- [Assigned task 1]
In the passage on tuna heart cells below, what do PAHs clog when they get into cardiac cells?
- [Assigned task 2]
Translate this sentence from the passage on tuna heart cells into Spanish: "In an embryo there aren’t many cells to begin with, so every cell needs to be in working order."

- [Selected text]
—————

When the outside environment changes, the inside of a body has to compensate. If you’re a big fish and swimming fast, it takes a well-adapted circulatory system to keep going despite dramatic changes in temperature or pressure. Sort of like trying to run really fast up and down the Swiss Alps, without slacking your pace. More importantly, because of its athletic capabilities tuna turned out to be just the right fish to study.

A fish’s heart beat

This video, from John Incardona’s 2014 paper in the Proceedings of the National Academy of Sciences, compares the heartbeats of normal embryos and those exposed to oil in three different tuna species. The first fish shown is the normal embryo, the second is one exposed to oil. In each case, there is an observable arrhythmia.

With a special microscope, researchers watched the inner workings of individual heart cells in developing bluefin and yellowfin tuna. They compared normal young fish with those that were exposed to the breakdown products of oil – called polycyclic aromatic hydrocarbons (PAHs) – and discovered that these smaller chemical compounds block the pathway linking the electrical impulses in heart cells to muscle contractions. Without that link, called excitation-contraction coupling, cells literally can’t conduct a beat.

It takes a series of tightly orchestrated events to make a heart cell contract and relax with a regular rhythm. The process relies on the synchronized movement of sodium, calcium, and potassium ions through specific channels that lead in and out of a cell. If the timing of anything is off, the heart muscle cells – called cardiomyocytes – might miss a beat. In an embryo there aren’t many cells to begin with, so every cell needs to be in working order.

Before a heartbeat begins, sodium moves into a cell and starts an electrical current that acts like an “on” switch. When sodium channels are open, the switch turns “on” and that triggers the release of calcium from storehouses inside the cell. In turn, calcium trips the switch for the cell machinery that causes contractions.

But what contracts must also relax. It takes an outward flow of potassium ions to switch cells “off,” letting the muscle cell relax and get ready for the next round of action. When PAHs get into cardiac cells they clog those critical outward-bound potassium channels. The cell gets locked into a constant state of “on.” Without a way to relax and recover, the heart gets progressively slower.

The tuna’s need for speed means that it’s built with more of these potassium channels than most fish – and most other species. So when the scientists peered into the heart cells of young tuna, they found enough of the right channels to study. “If we’d looked at a mouse we might have missed this mechanism,” said Block.

—————

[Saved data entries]
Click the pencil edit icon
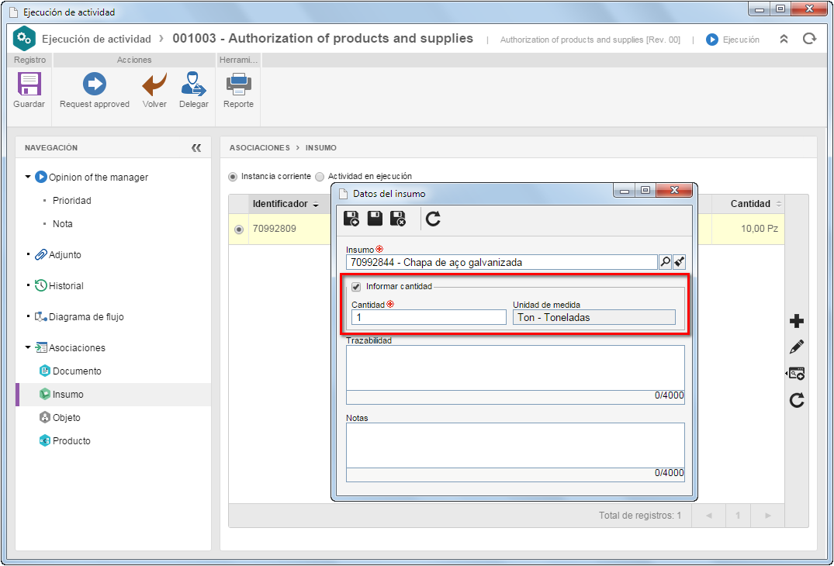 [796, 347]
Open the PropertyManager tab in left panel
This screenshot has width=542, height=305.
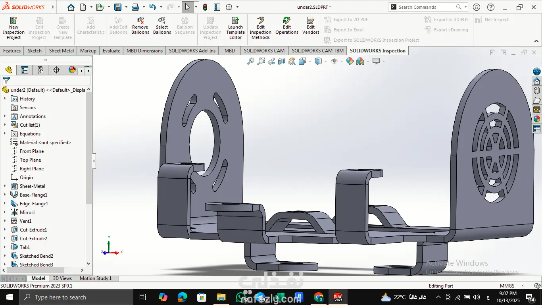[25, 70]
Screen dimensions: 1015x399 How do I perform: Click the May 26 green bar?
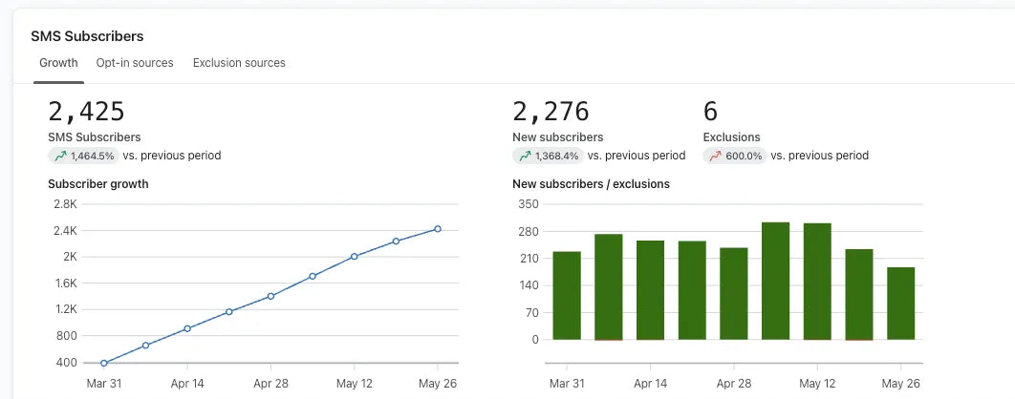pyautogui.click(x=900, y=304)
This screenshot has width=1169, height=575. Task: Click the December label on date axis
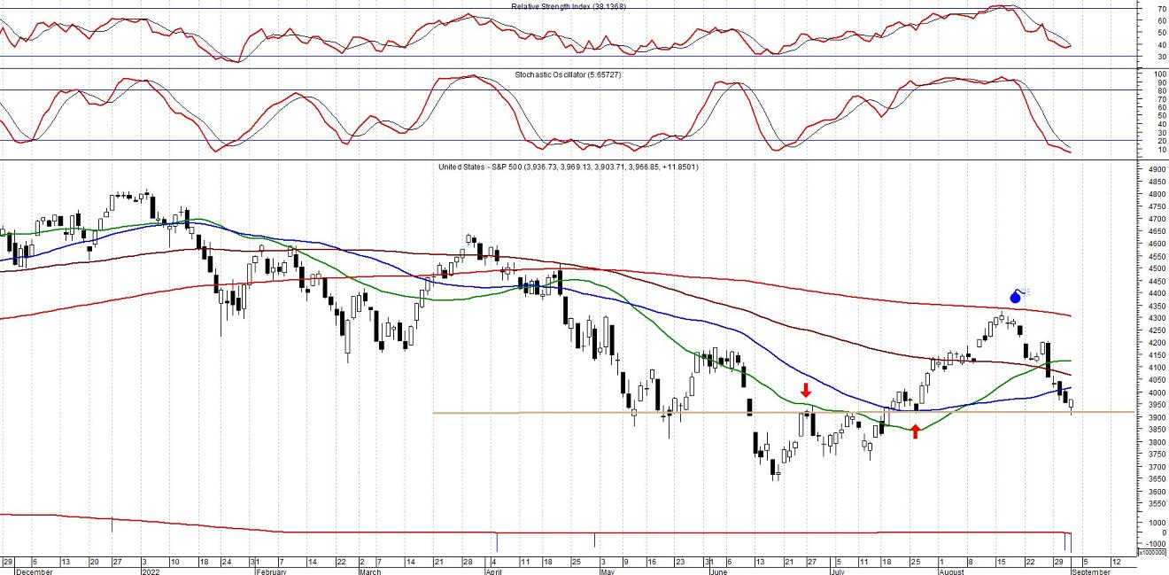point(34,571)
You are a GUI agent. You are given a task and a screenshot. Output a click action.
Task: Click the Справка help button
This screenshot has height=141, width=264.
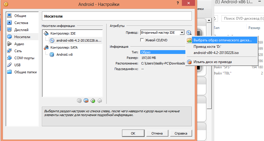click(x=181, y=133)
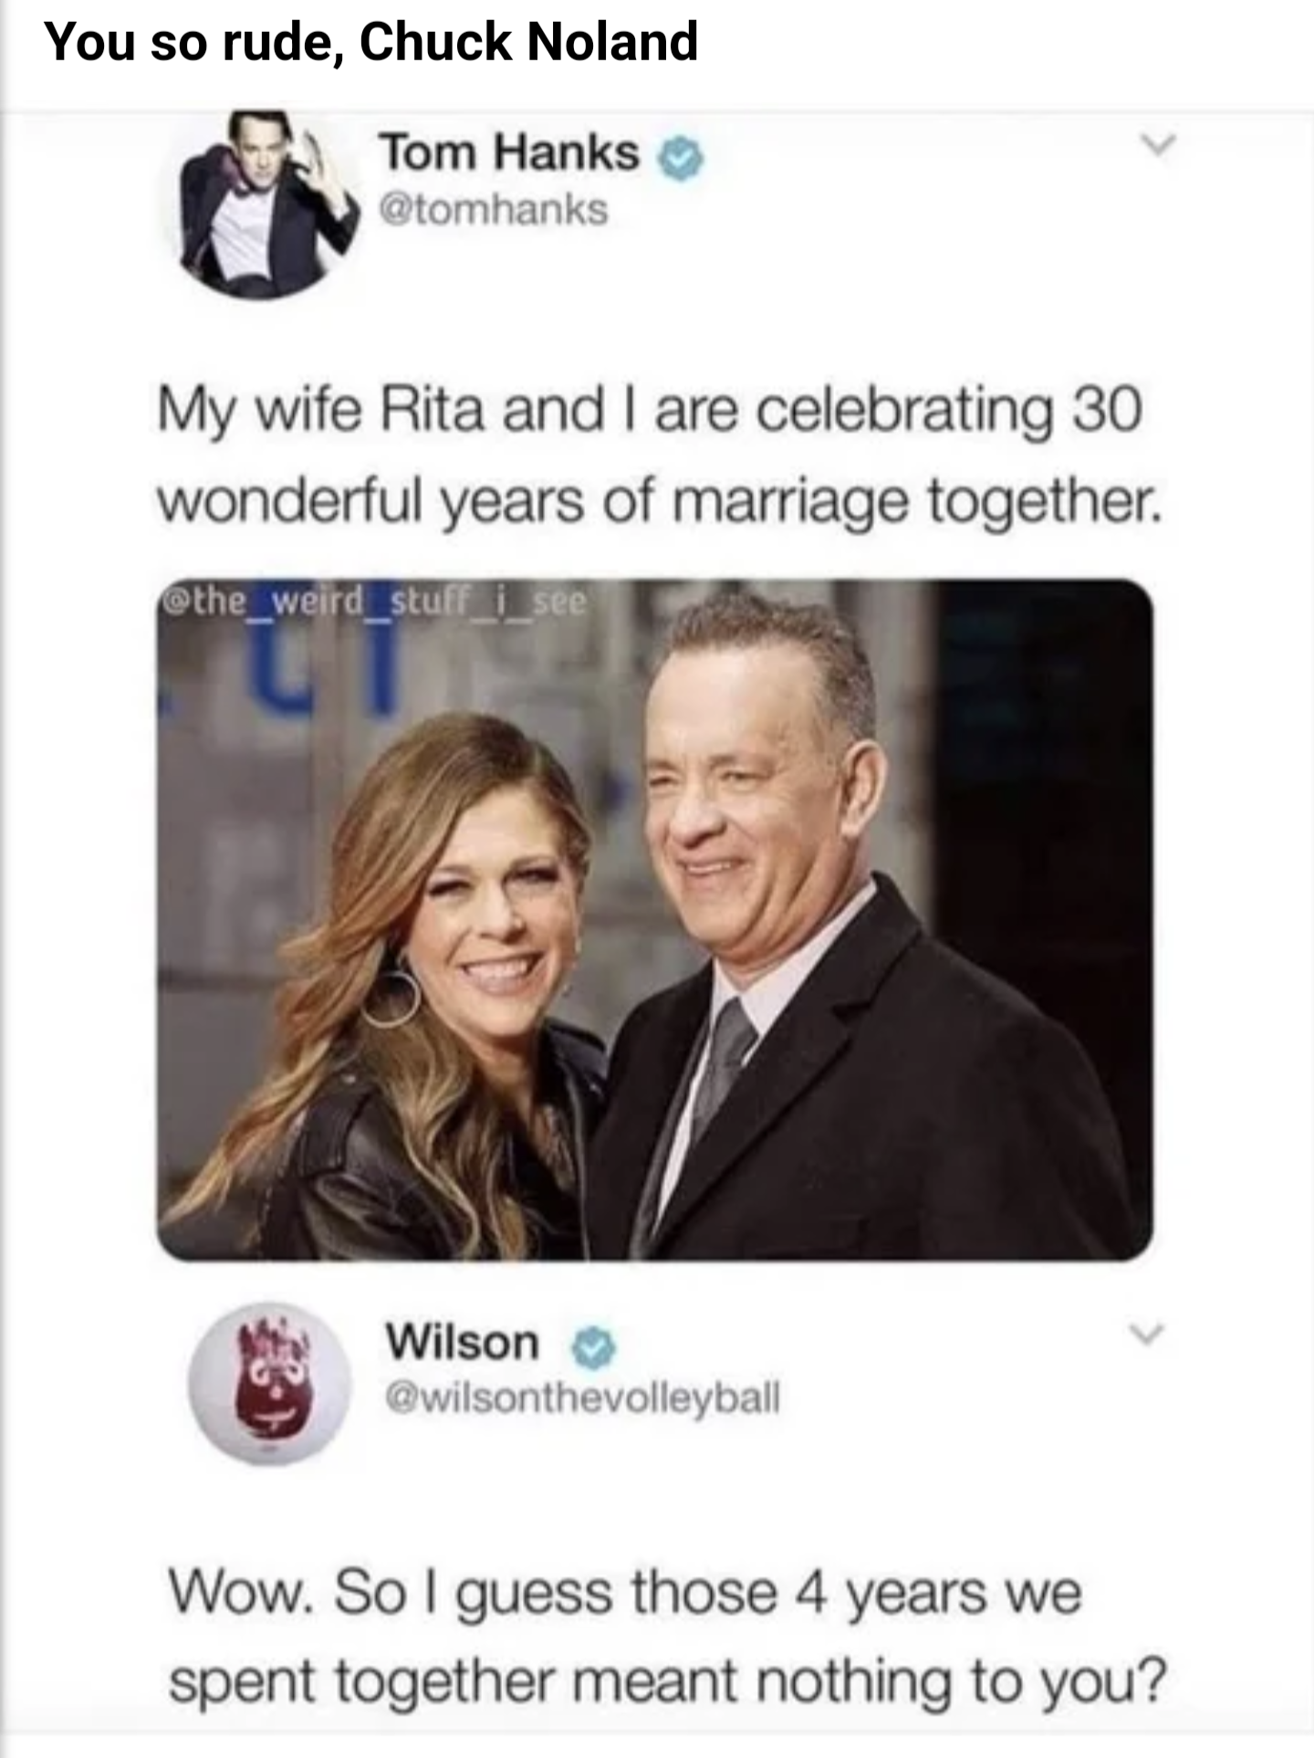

—————

- [Exercise answer 1]
They clog the critical outward-bound potassium channels.

- [Exercise answer 2]
En un embrión no hay muchas células para empezar, así que cada célula necesita estar en buen estado de funcionamiento.